_Short task:_ Please convert the rows from the line with "This screenshot has height=812, width=1478." to the line with "tap(604, 141)" into a two-column CSV with the headers instruction and response, one line for each row. Put each row's text in one quoted field and its answer in the other, replacing line breaks with spaces.

--- BEGIN Data shown ---

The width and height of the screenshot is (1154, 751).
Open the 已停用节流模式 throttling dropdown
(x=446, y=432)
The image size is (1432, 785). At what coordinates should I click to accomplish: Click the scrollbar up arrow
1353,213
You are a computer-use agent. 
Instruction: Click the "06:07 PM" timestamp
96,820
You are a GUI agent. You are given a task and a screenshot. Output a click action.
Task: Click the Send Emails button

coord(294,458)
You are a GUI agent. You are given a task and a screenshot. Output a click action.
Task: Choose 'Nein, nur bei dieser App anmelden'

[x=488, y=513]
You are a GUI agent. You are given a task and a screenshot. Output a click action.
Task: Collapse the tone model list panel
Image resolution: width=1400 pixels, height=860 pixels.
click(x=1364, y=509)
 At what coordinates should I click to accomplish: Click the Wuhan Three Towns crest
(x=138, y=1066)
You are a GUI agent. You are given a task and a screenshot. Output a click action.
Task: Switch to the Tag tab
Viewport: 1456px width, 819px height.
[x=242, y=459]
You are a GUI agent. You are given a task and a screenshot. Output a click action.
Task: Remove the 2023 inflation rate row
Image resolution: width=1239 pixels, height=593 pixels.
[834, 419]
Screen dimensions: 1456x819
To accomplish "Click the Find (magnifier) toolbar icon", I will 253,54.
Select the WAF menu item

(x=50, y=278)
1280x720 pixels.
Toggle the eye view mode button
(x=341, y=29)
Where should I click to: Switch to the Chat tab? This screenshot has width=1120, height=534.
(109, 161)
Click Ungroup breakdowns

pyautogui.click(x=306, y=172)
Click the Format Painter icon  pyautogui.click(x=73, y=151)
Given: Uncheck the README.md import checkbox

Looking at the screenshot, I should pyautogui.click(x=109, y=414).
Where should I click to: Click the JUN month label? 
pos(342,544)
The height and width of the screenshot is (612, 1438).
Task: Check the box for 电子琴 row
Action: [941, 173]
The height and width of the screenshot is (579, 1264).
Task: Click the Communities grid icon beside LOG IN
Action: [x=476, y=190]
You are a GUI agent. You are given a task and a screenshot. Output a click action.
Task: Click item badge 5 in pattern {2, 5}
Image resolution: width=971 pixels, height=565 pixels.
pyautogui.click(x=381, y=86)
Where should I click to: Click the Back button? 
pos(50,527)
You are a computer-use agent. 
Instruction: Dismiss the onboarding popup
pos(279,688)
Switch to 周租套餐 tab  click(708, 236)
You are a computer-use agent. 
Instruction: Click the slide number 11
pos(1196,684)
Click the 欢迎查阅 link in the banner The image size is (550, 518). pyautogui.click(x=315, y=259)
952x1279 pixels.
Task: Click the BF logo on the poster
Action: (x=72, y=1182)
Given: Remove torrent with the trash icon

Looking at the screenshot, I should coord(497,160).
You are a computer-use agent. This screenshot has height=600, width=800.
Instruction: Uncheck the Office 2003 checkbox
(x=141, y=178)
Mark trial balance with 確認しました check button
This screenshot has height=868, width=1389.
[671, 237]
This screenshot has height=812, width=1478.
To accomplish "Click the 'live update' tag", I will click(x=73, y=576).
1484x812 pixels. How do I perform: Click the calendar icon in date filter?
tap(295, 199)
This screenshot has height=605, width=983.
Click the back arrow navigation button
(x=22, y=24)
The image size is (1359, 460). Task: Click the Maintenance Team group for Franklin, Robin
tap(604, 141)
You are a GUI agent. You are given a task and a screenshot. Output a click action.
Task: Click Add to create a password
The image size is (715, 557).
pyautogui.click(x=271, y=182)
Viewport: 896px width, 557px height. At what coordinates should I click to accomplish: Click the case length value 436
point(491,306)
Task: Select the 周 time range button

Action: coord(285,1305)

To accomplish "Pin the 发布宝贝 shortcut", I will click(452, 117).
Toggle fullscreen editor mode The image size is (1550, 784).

--- END Data shown ---

_Answer to this task:_
instruction,response
"This screenshot has height=812, width=1478. To accomplish ""Click the 'live update' tag"",","I will click(x=73, y=576)."
"1484x812 pixels. How do I perform: Click the calendar icon in date filter?","tap(295, 199)"
"This screenshot has height=605, width=983. Click the back arrow navigation button","(x=22, y=24)"
"The image size is (1359, 460). Task: Click the Maintenance Team group for Franklin, Robin","tap(604, 141)"